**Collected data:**

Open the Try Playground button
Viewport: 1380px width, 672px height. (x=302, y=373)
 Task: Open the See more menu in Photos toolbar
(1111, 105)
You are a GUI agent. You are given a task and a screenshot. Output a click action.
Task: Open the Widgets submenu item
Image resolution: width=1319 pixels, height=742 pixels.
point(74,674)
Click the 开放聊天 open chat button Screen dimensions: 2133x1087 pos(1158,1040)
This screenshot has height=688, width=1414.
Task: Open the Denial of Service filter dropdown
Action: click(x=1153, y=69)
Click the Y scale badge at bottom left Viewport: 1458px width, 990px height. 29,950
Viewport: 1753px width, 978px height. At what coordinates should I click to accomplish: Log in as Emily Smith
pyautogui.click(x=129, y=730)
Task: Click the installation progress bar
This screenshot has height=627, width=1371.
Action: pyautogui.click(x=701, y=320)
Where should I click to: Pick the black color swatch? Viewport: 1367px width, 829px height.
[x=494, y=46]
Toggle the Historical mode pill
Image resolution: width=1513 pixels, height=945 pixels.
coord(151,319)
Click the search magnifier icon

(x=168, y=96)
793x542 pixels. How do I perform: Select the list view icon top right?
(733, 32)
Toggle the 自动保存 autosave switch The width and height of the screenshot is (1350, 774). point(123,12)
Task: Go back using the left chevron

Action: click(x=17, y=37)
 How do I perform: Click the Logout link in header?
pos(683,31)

**About this exercise:**
Please report all lines in the entries where "Toggle" appears.

**Task response:**
Toggle the Historical mode pill
Toggle the 自动保存 autosave switch The width and height of the screenshot is (1350, 774). point(123,12)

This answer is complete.